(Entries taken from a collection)
________

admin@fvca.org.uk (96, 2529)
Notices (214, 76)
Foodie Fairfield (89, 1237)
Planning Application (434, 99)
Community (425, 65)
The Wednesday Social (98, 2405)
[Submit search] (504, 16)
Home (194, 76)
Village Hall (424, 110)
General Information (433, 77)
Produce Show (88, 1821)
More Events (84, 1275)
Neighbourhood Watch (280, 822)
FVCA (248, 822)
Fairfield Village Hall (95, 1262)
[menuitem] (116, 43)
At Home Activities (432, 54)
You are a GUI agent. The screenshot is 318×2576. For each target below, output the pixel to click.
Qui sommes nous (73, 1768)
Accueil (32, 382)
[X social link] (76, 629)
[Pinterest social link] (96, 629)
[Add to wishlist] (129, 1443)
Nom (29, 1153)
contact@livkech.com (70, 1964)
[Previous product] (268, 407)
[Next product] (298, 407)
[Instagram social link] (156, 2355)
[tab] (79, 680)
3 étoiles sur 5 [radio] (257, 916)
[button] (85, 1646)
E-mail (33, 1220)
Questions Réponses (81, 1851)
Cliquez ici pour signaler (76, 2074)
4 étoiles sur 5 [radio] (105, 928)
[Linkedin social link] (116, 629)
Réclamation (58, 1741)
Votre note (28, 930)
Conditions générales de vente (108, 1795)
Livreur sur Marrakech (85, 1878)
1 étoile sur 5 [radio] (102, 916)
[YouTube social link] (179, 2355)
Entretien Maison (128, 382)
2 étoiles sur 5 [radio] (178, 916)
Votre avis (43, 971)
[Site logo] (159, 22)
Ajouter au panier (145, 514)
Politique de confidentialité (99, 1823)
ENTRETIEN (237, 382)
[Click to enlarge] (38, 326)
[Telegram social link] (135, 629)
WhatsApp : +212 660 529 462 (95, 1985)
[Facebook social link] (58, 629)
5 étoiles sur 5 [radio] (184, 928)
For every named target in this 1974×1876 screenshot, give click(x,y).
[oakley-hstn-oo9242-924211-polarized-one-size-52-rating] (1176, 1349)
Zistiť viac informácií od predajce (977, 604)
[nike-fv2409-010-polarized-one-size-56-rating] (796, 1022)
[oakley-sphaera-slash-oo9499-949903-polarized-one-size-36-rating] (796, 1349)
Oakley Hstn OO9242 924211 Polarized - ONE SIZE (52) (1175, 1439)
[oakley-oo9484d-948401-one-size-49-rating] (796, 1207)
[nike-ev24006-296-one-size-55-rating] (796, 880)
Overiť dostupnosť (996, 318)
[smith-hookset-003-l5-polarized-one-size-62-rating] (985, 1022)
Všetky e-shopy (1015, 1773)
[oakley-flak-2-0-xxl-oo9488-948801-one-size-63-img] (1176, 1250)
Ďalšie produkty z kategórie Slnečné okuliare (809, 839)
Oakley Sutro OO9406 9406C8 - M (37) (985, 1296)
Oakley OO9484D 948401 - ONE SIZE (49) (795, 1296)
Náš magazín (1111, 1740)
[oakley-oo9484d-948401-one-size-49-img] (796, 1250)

________

== The problem ==
Restate each record word for word.

== Expected answer ==
admin@fvca.org.uk (96, 2529)
Notices (214, 76)
Foodie Fairfield (89, 1237)
Planning Application (434, 99)
Community (425, 65)
The Wednesday Social (98, 2405)
[Submit search] (504, 16)
Home (194, 76)
Village Hall (424, 110)
General Information (433, 77)
Produce Show (88, 1821)
More Events (84, 1275)
Neighbourhood Watch (280, 822)
FVCA (248, 822)
Fairfield Village Hall (95, 1262)
[menuitem] (116, 43)
At Home Activities (432, 54)
You are a GUI agent. The screenshot is 318×2576. For each target below, output the pixel to click.
Qui sommes nous (73, 1768)
Accueil (32, 382)
[X social link] (76, 629)
[Pinterest social link] (96, 629)
[Add to wishlist] (129, 1443)
Nom (29, 1153)
contact@livkech.com (70, 1964)
[Previous product] (268, 407)
[Next product] (298, 407)
[Instagram social link] (156, 2355)
[tab] (79, 680)
3 étoiles sur 5 [radio] (257, 916)
[button] (85, 1646)
E-mail (33, 1220)
Questions Réponses (81, 1851)
Cliquez ici pour signaler (76, 2074)
4 étoiles sur 5 [radio] (105, 928)
[Linkedin social link] (116, 629)
Réclamation (58, 1741)
Votre note (28, 930)
Conditions générales de vente (108, 1795)
Livreur sur Marrakech (85, 1878)
1 étoile sur 5 [radio] (102, 916)
[YouTube social link] (179, 2355)
Entretien Maison (128, 382)
2 étoiles sur 5 [radio] (178, 916)
Votre avis (43, 971)
[Site logo] (159, 22)
Ajouter au panier (145, 514)
Politique de confidentialité (99, 1823)
ENTRETIEN (237, 382)
[Click to enlarge] (38, 326)
[Telegram social link] (135, 629)
WhatsApp : +212 660 529 462 (95, 1985)
[Facebook social link] (58, 629)
5 étoiles sur 5 [radio] (184, 928)
For every named target in this 1974×1876 screenshot, give click(x,y).
[oakley-hstn-oo9242-924211-polarized-one-size-52-rating] (1176, 1349)
Zistiť viac informácií od predajce (977, 604)
[nike-fv2409-010-polarized-one-size-56-rating] (796, 1022)
[oakley-sphaera-slash-oo9499-949903-polarized-one-size-36-rating] (796, 1349)
Oakley Hstn OO9242 924211 Polarized - ONE SIZE (52) (1175, 1439)
[oakley-oo9484d-948401-one-size-49-rating] (796, 1207)
[nike-ev24006-296-one-size-55-rating] (796, 880)
Overiť dostupnosť (996, 318)
[smith-hookset-003-l5-polarized-one-size-62-rating] (985, 1022)
Všetky e-shopy (1015, 1773)
[oakley-flak-2-0-xxl-oo9488-948801-one-size-63-img] (1176, 1250)
Ďalšie produkty z kategórie Slnečné okuliare (809, 839)
Oakley Sutro OO9406 9406C8 - M (37) (985, 1296)
Oakley OO9484D 948401 - ONE SIZE (49) (795, 1296)
Náš magazín (1111, 1740)
[oakley-oo9484d-948401-one-size-49-img] (796, 1250)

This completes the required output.